AUFGABENSTELLUNG: Gib bitte den folgenden Text über die Aktenvorwürfe der SPD gegen das Umweltministerium vollständig und wortgetreu wieder.

ZU LESENDER AUSZUG:
##########

Denn die CDU beantragte eine Unterbrechung der öffentlichen Sitzung und setzte dies mit Hilfe der FDP und gegen den Protest der Opposition durch. Der Ausschuss solle zunächst in nicht-öffentlicher Sitzung klären, was an den von der SPD erhobenen Vorwürfen dran sei, Sanders Haus enthalte dem Ausschuss Akten vor. »Sander unter Manipulationsverdacht«, hatte die SPD eine Pressemitteilung überschrieben und große Lücken in den Dokumentenbeständen des Umweltministeriums moniert.

Gestern glaubte die SPD, ihre Behauptung beweisen zu können. Unterlagen des Ministeriums belegten, »dass Akten vorenthalten, verstümmelt und verfälscht wurden«, sagte SPD-Obmann Detlef Tanke. So fehle ein Schriftwechsel zwischen dem Umweltministerium, dem Landesbergamt und der Gemeinde Wittmar in den zur Verfügung gestellten Akten. In einem weiteren Fall, der einen Besuch des früheren Bundesumweltministers Sigmar Gabriel (SPD) im Bergwerk Asse betreffe, seien maßgebliche Teile der Akte vor der Überstellung an den Ausschuss »augenscheinlich« entfernt worden.

##########

Einträge aus einem Datensatz:
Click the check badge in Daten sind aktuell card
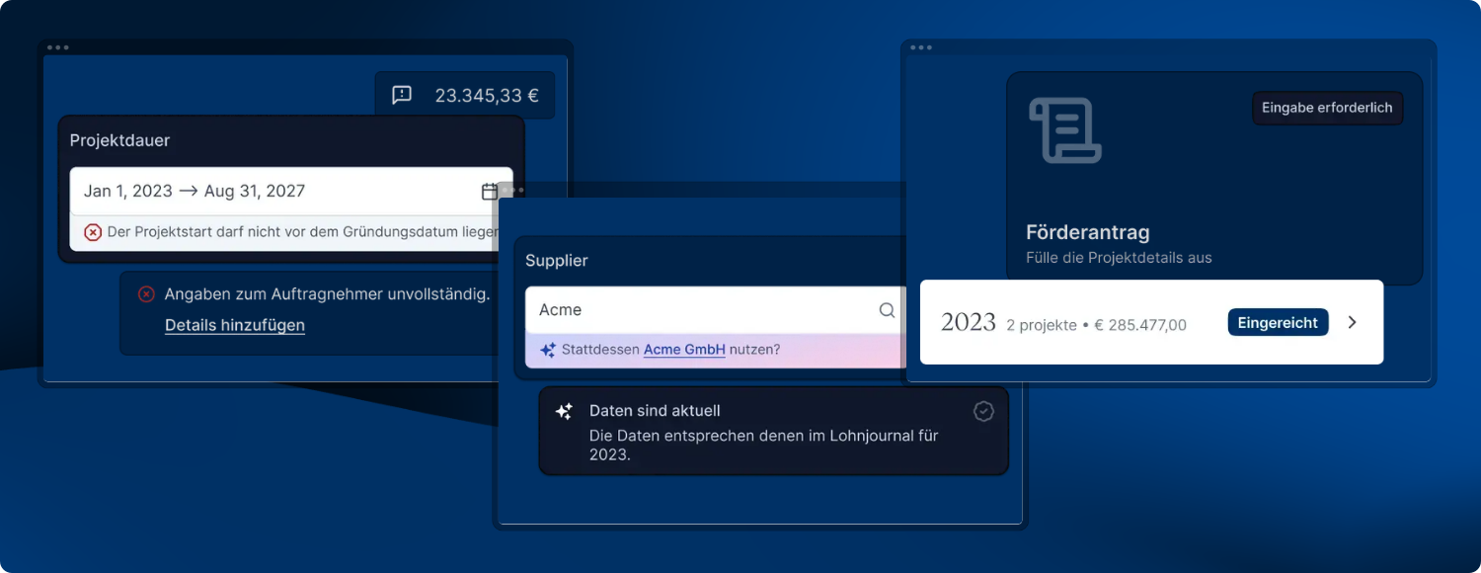This screenshot has width=1481, height=573. [983, 411]
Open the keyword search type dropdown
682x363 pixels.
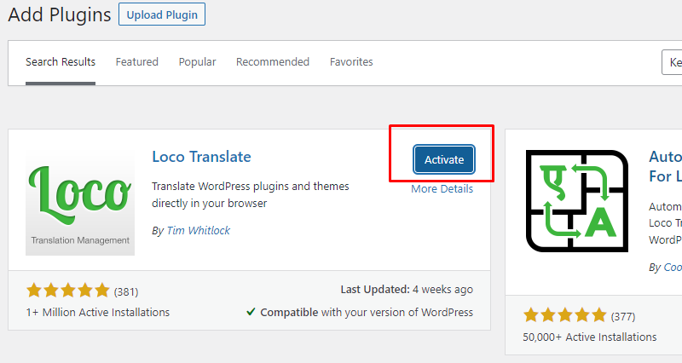pyautogui.click(x=672, y=62)
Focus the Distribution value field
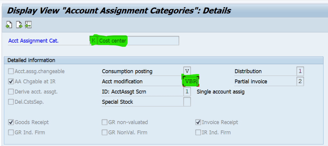This screenshot has height=146, width=328. [300, 71]
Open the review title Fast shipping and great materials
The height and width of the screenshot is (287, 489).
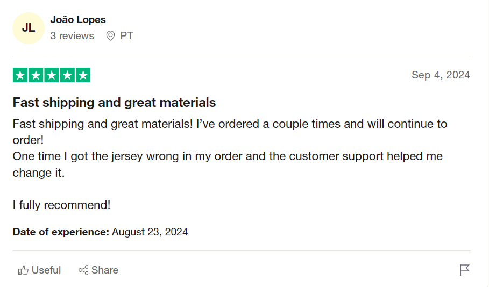114,103
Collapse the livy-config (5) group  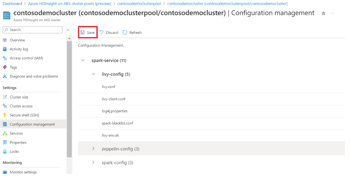[93, 74]
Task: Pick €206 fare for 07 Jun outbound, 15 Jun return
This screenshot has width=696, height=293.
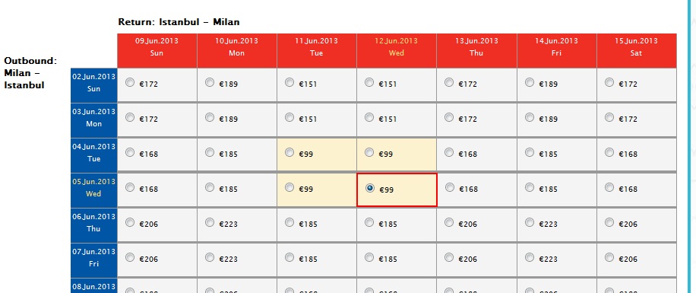Action: click(x=609, y=257)
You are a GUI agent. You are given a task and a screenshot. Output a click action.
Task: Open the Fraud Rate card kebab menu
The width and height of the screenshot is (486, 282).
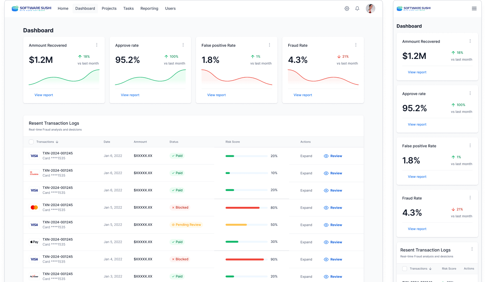point(356,44)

##########

LÖSUNG DER AUFGABE:
Denn die CDU beantragte eine Unterbrechung der öffentlichen Sitzung und setzte dies mit Hilfe der FDP und gegen den Protest der Opposition durch. Der Ausschuss solle zunächst in nicht-öffentlicher Sitzung klären, was an den von der SPD erhobenen Vorwürfen dran sei, Sanders Haus enthalte dem Ausschuss Akten vor. »Sander unter Manipulationsverdacht«, hatte die SPD eine Pressemitteilung überschrieben und große Lücken in den Dokumentenbeständen des Umweltministeriums moniert.

Gestern glaubte die SPD, ihre Behauptung beweisen zu können. Unterlagen des Ministeriums belegten, »dass Akten vorenthalten, verstümmelt und verfälscht wurden«, sagte SPD-Obmann Detlef Tanke. So fehle ein Schriftwechsel zwischen dem Umweltministerium, dem Landesbergamt und der Gemeinde Wittmar in den zur Verfügung gestellten Akten. In einem weiteren Fall, der einen Besuch des früheren Bundesumweltministers Sigmar Gabriel (SPD) im Bergwerk Asse betreffe, seien maßgebliche Teile der Akte vor der Überstellung an den Ausschuss »augenscheinlich« entfernt worden.